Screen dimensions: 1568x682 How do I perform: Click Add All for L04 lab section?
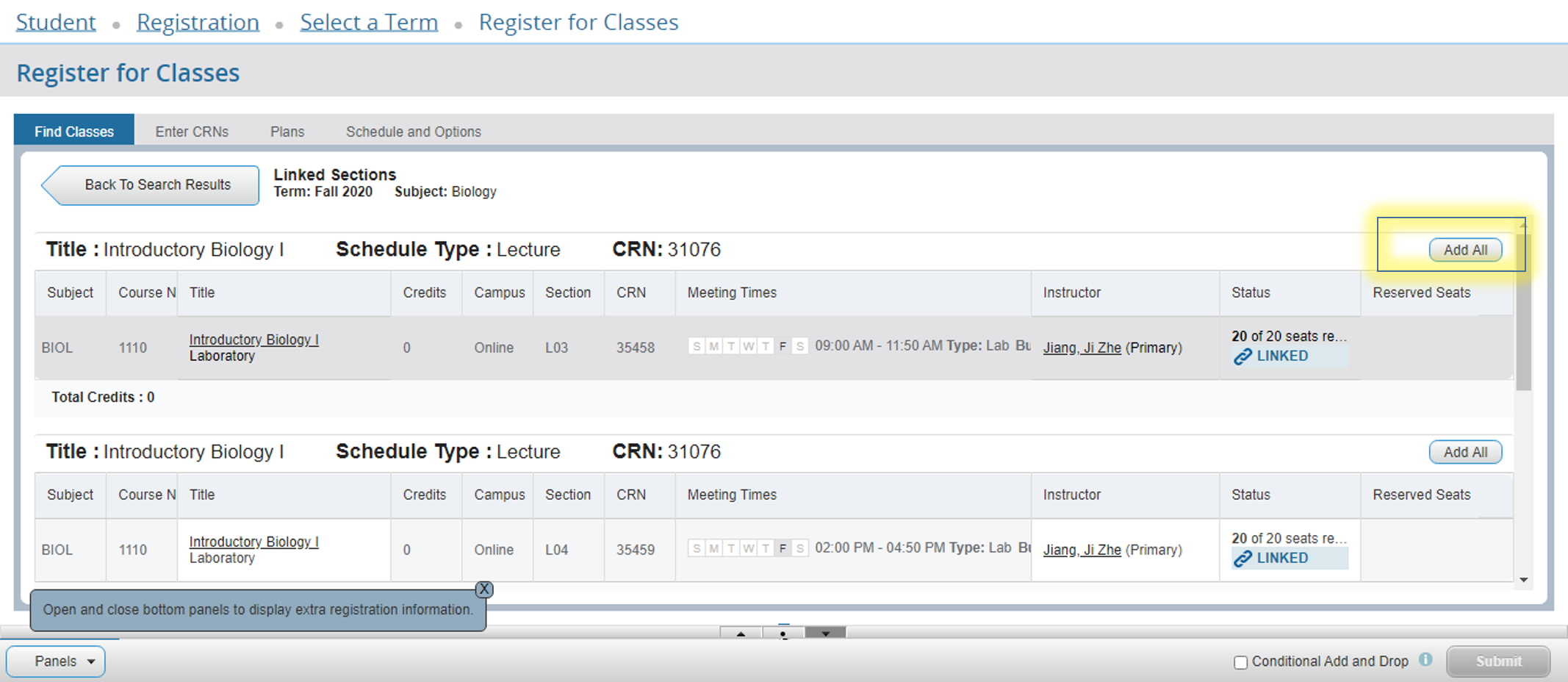click(x=1465, y=452)
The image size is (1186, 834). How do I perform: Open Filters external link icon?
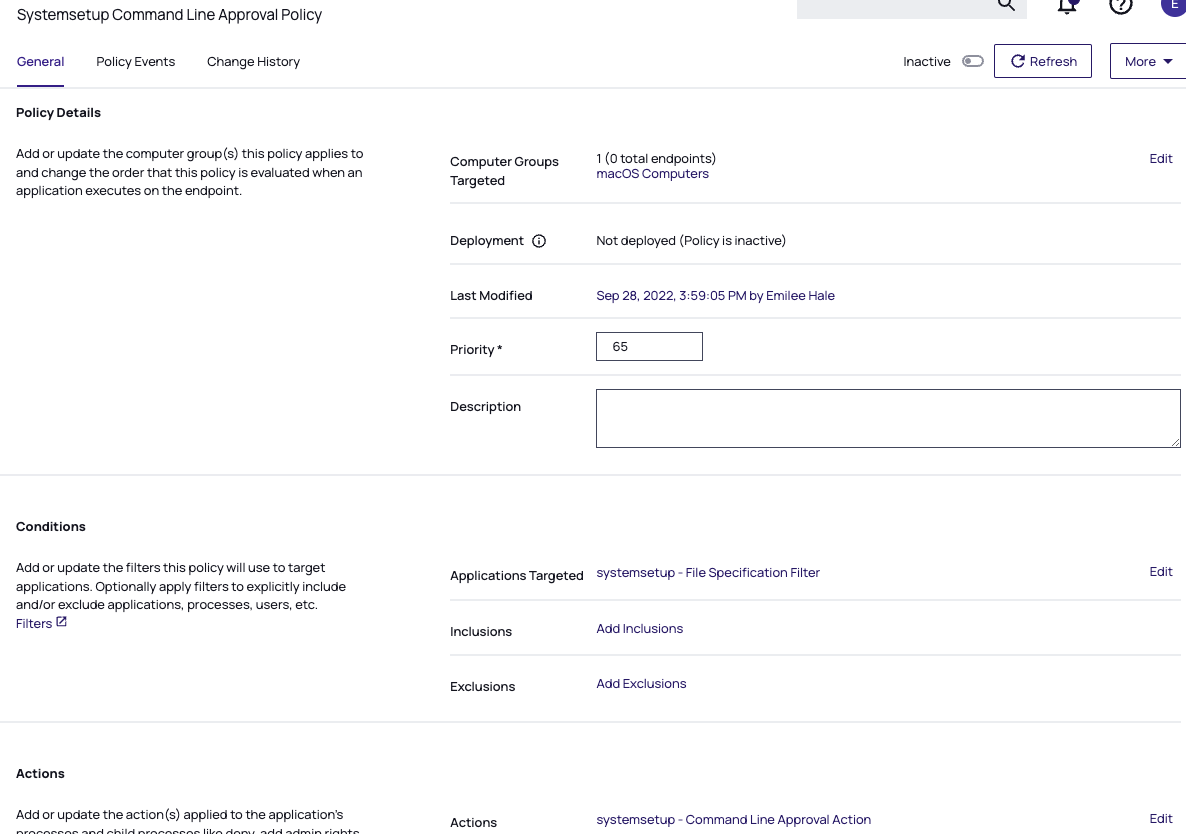tap(61, 622)
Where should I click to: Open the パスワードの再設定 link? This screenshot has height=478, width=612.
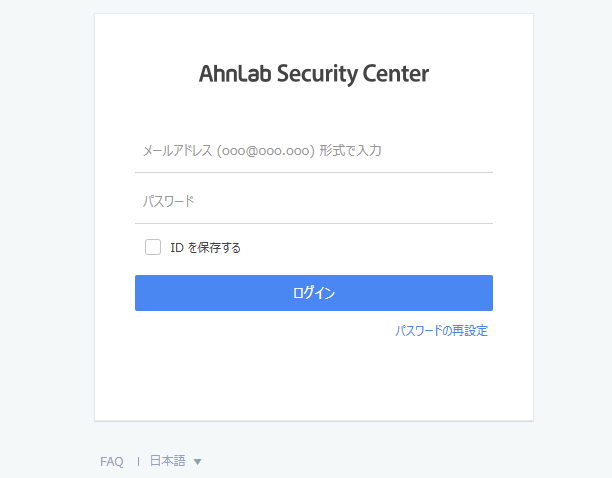point(441,331)
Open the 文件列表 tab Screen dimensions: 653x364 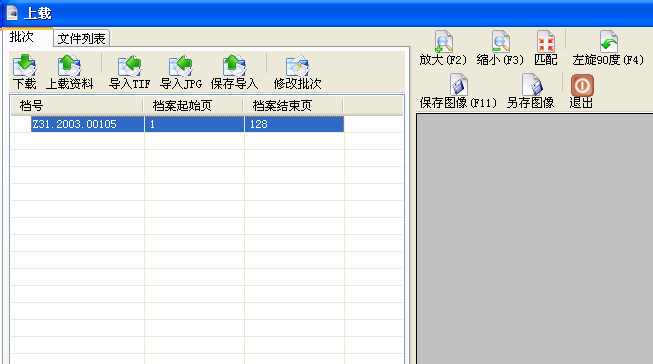pyautogui.click(x=81, y=38)
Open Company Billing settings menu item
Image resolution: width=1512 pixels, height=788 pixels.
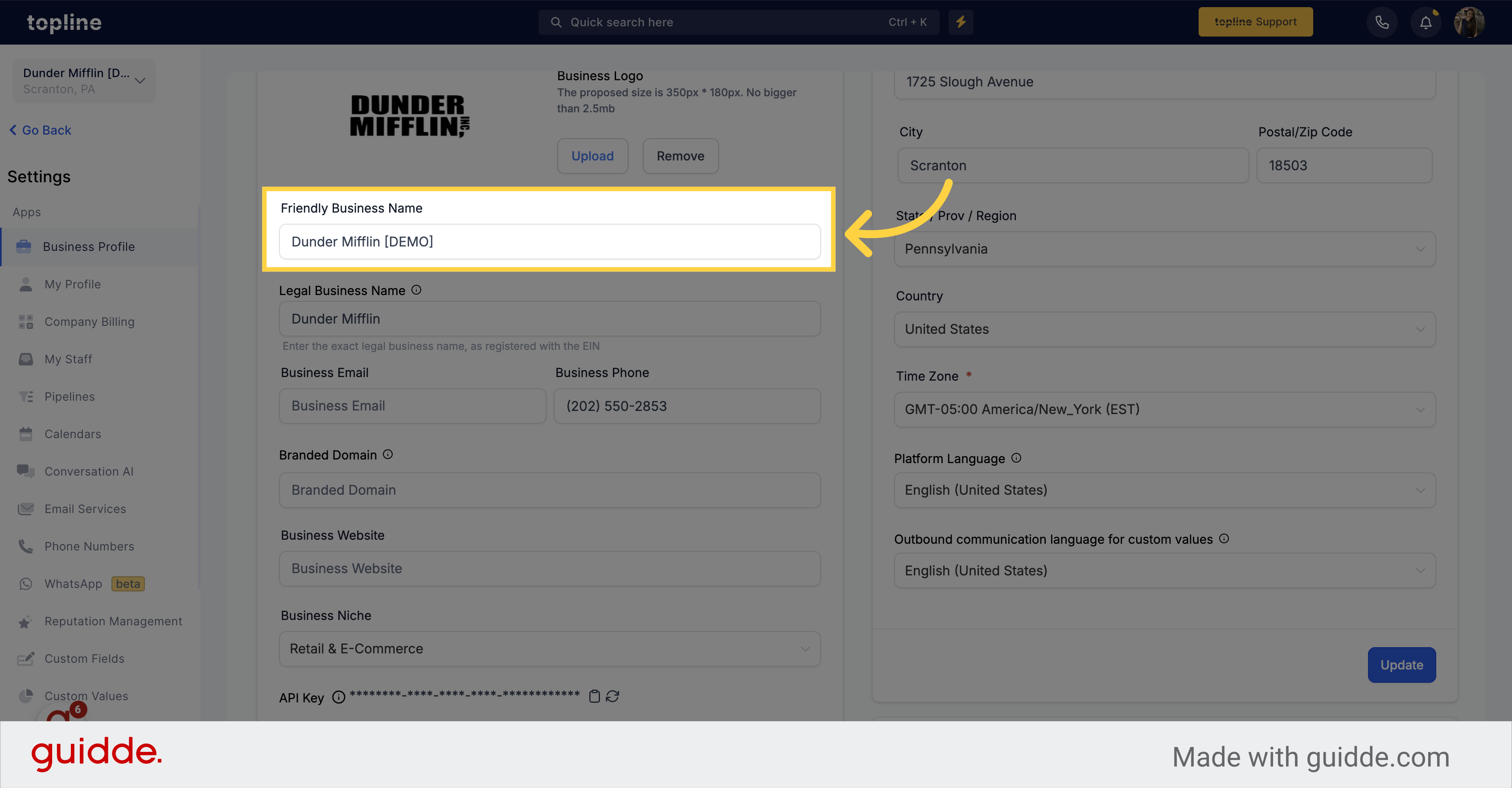point(88,321)
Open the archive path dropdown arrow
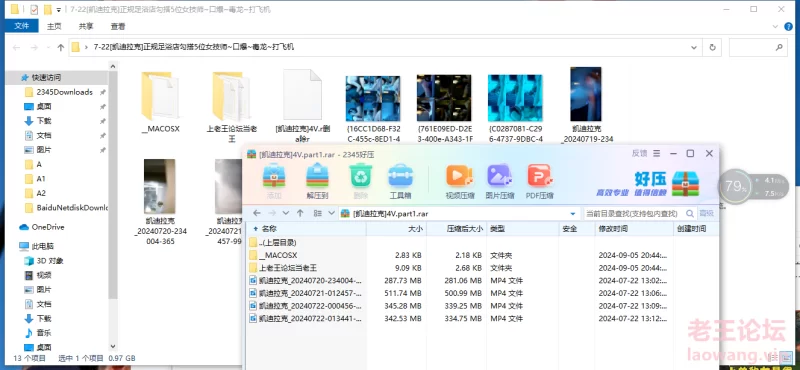800x370 pixels. (573, 213)
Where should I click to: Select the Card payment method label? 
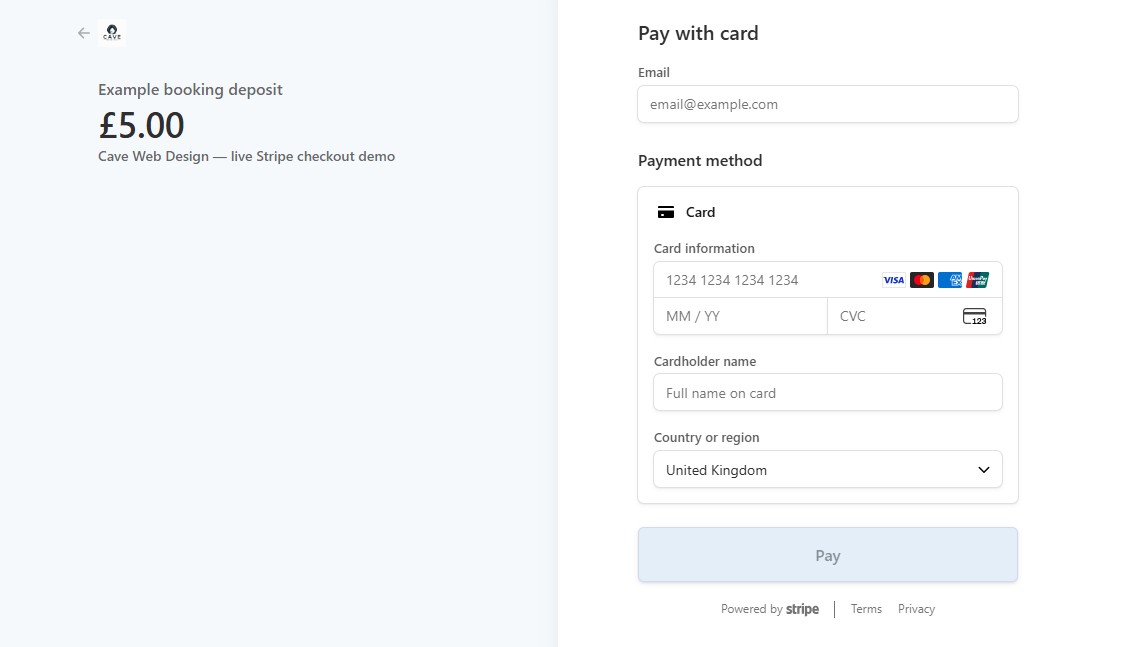click(700, 212)
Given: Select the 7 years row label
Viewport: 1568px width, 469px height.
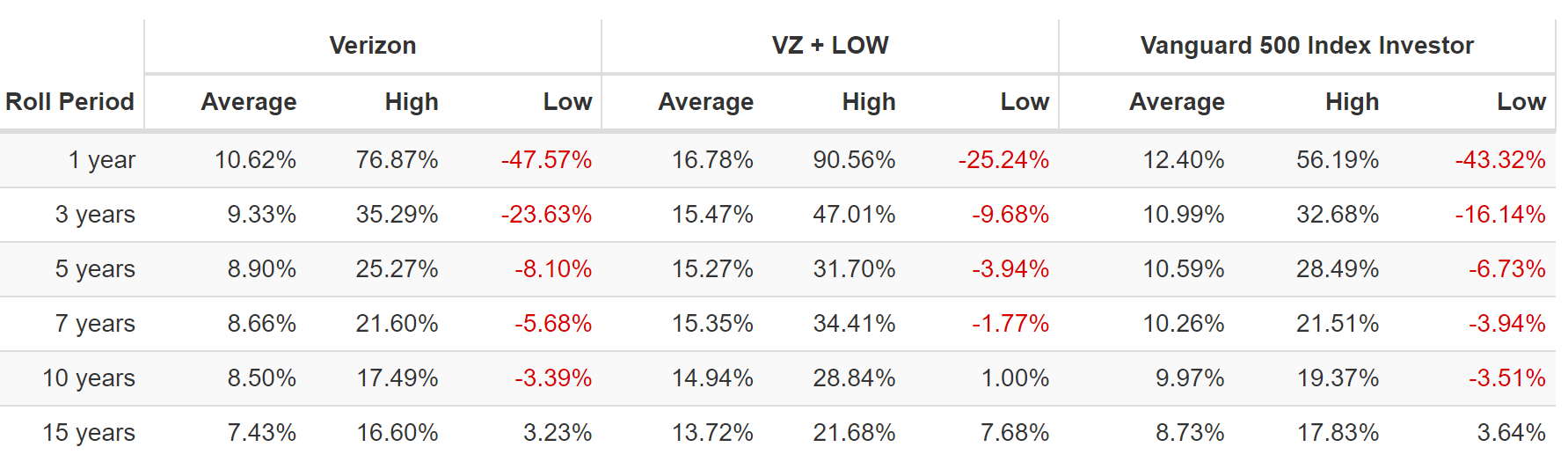Looking at the screenshot, I should coord(95,324).
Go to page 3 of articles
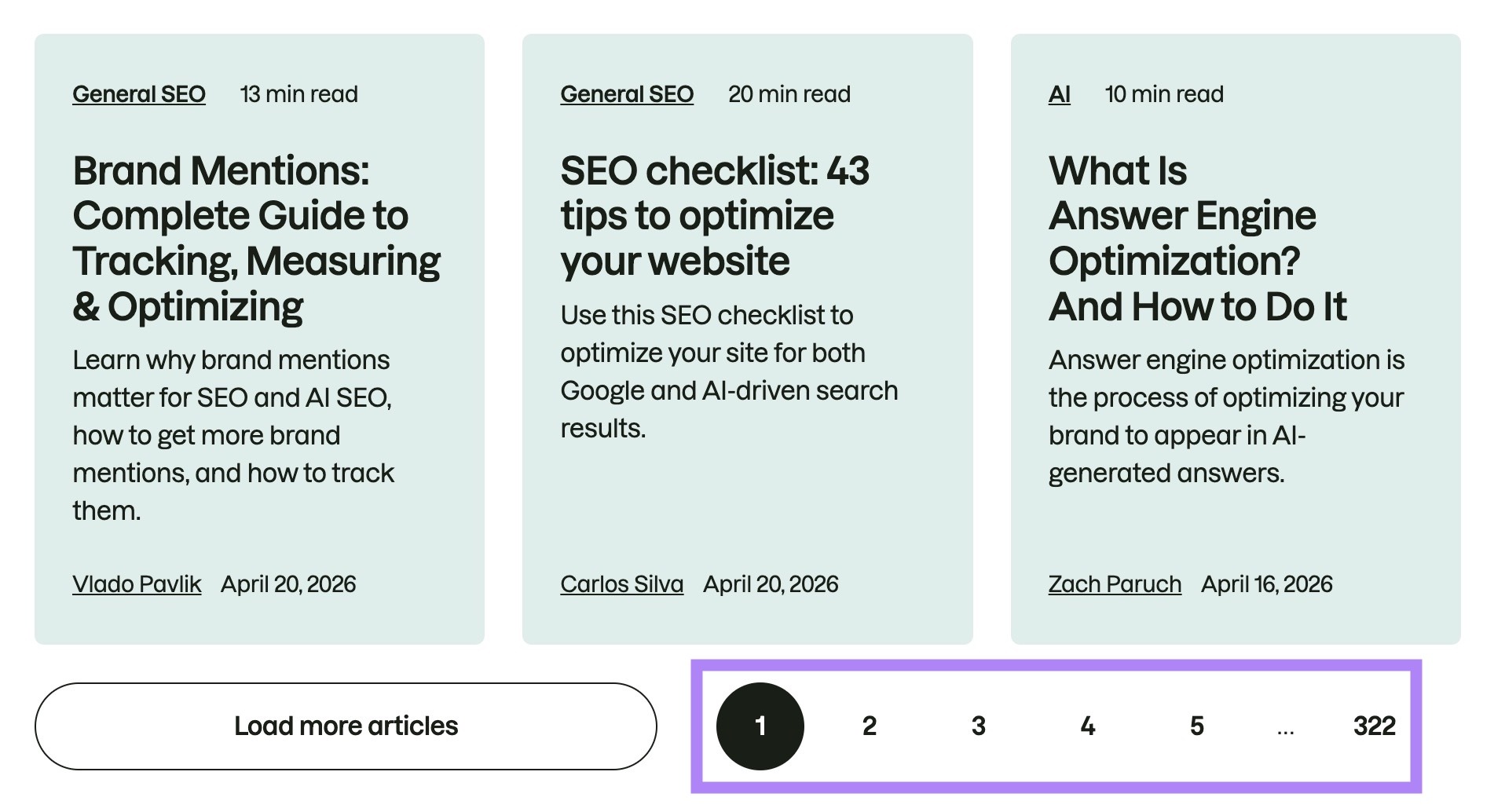The height and width of the screenshot is (812, 1505). [x=978, y=726]
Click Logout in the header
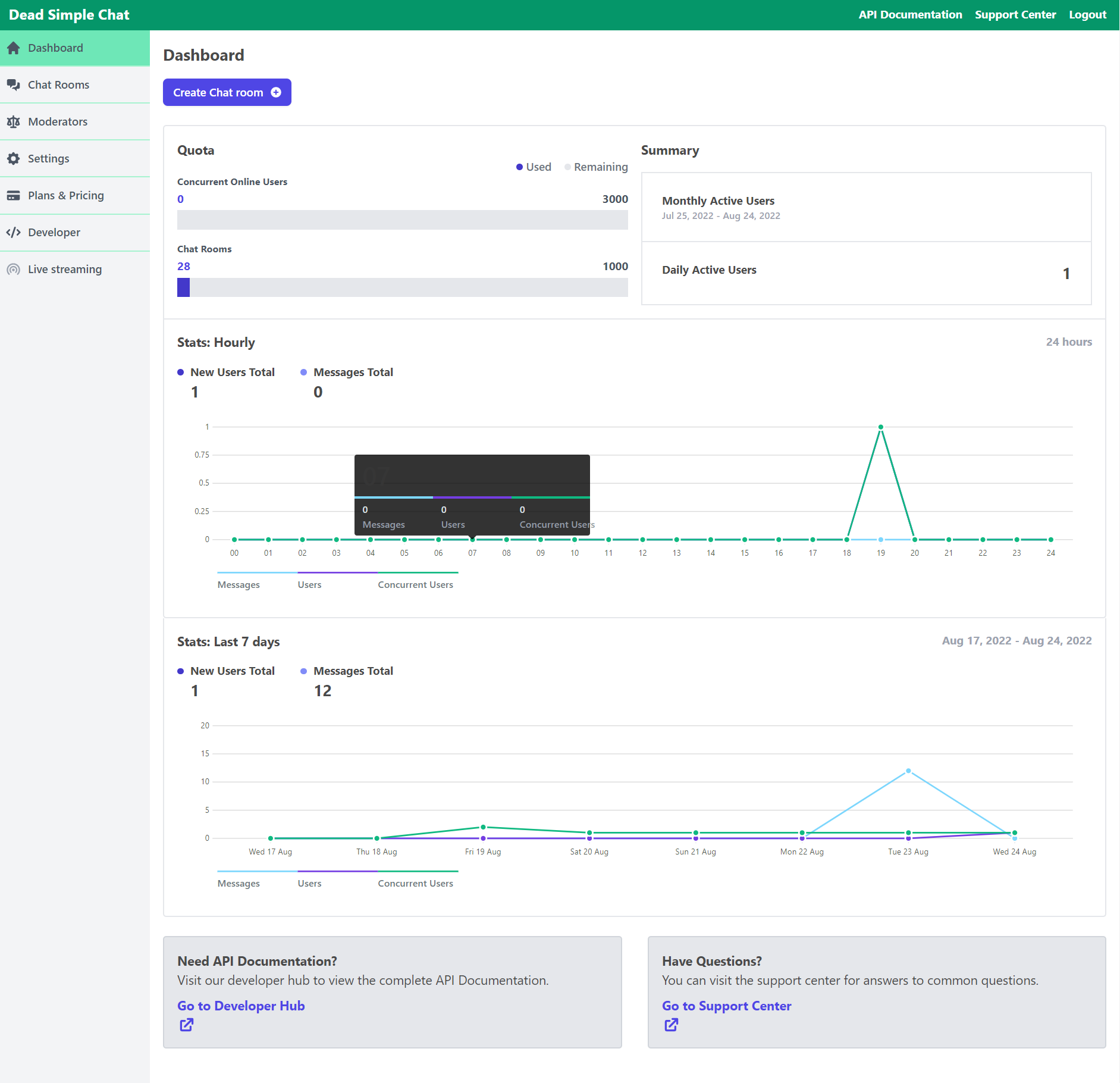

##############################

WHAT IS EXPECTED | Restate word for word only the lines from the one with "Viewport: 1568px width, 469px height." through the last line of the material, both included. Any picture should be left out.

WRITTEN RESPONSE |
Viewport: 1568px width, 469px height.
Looking at the screenshot, I should coord(95,324).
Go to page 3 of articles
The height and width of the screenshot is (812, 1505). [x=978, y=726]
Click Logout in the header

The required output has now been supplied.